What you need to do:
From the line with "Viewport: 802px width, 430px height." to the line with "Given: Expand the", retype every line exactly, including those two, and leave out the rest of the data below.

The data:
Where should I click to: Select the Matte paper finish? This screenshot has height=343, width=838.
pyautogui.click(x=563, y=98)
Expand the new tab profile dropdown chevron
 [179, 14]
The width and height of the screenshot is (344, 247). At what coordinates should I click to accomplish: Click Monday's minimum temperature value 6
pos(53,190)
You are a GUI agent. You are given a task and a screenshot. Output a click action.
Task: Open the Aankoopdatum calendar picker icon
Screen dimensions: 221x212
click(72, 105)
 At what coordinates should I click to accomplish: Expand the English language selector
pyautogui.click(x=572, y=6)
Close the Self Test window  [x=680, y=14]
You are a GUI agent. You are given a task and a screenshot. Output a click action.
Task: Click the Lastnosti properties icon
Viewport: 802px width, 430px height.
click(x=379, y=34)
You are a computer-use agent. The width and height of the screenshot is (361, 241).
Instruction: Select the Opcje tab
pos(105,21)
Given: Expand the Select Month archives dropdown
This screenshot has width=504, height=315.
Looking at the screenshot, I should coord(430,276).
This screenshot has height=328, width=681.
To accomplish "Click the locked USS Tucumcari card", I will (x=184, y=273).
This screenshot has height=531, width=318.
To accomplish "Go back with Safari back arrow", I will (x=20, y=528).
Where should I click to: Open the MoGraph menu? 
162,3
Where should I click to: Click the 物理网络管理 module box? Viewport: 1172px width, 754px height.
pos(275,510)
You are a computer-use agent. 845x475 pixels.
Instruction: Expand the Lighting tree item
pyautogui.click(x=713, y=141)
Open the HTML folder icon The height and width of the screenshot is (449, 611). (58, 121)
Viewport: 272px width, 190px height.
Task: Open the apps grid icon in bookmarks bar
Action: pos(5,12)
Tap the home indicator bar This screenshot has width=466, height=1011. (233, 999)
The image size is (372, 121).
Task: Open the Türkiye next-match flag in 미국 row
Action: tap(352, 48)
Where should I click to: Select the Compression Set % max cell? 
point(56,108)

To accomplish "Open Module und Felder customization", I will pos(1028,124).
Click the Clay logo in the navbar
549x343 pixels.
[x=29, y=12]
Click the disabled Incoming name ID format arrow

The answer:
Viewport: 802px width, 430px height.
click(x=379, y=34)
You are a computer-use agent. The width and height of the screenshot is (361, 241).
Instruction: Select the Opcje tab
pos(105,21)
Given: Expand the Select Month archives dropdown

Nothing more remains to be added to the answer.